**RAW DATA**
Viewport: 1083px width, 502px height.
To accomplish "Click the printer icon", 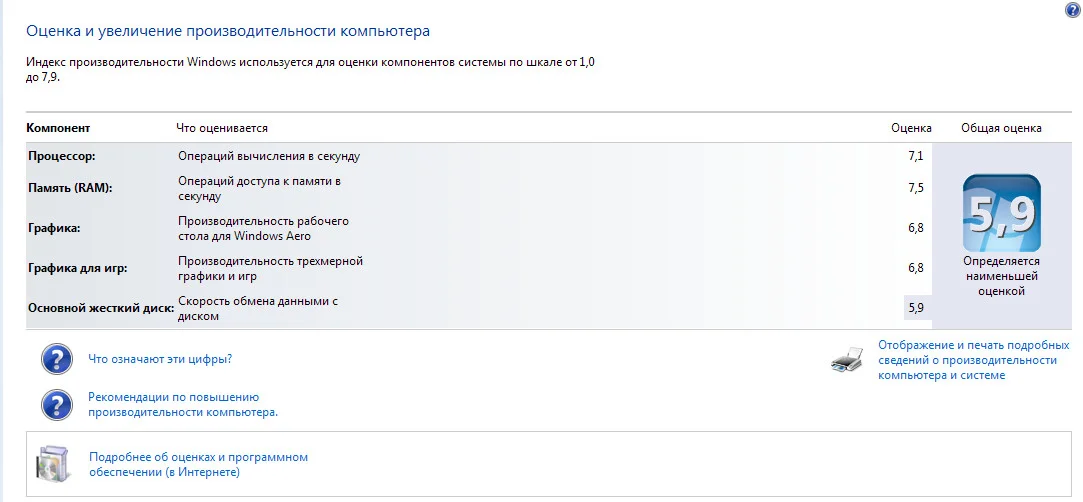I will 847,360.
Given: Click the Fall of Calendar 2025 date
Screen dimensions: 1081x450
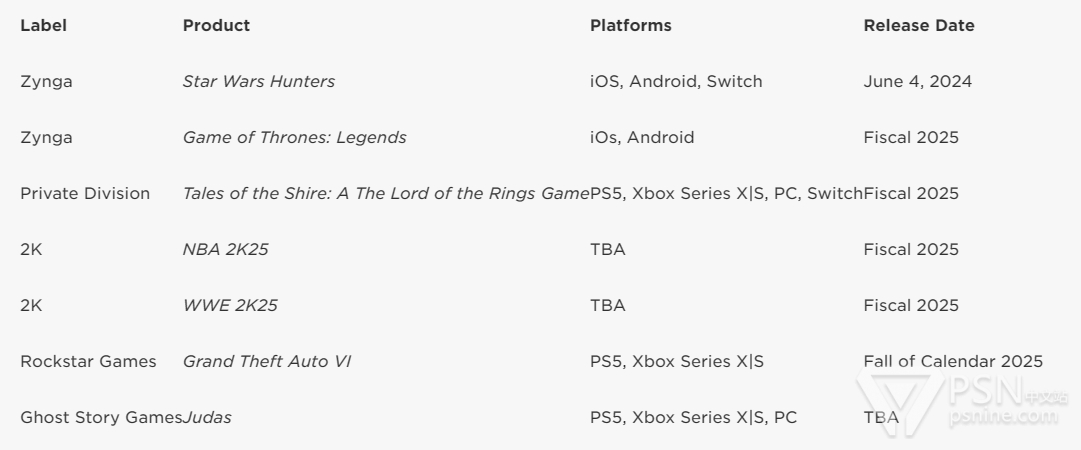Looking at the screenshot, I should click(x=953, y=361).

**WHAT IS REQUIRED**
Rewrite the lines of the items as a Markdown table with columns "Row" and "Line", starting at the line that contains "Given: Click the Fall of Calendar 2025 date" and ending at the end of the items. Skip blank lines and leave the pictures out.

**WRITTEN SOLUTION**
| Row | Line |
|---|---|
| 1 | Given: Click the Fall of Calendar 2025 date |
| 2 | Screen dimensions: 1081x450 |
| 3 | Looking at the screenshot, I should click(x=953, y=361). |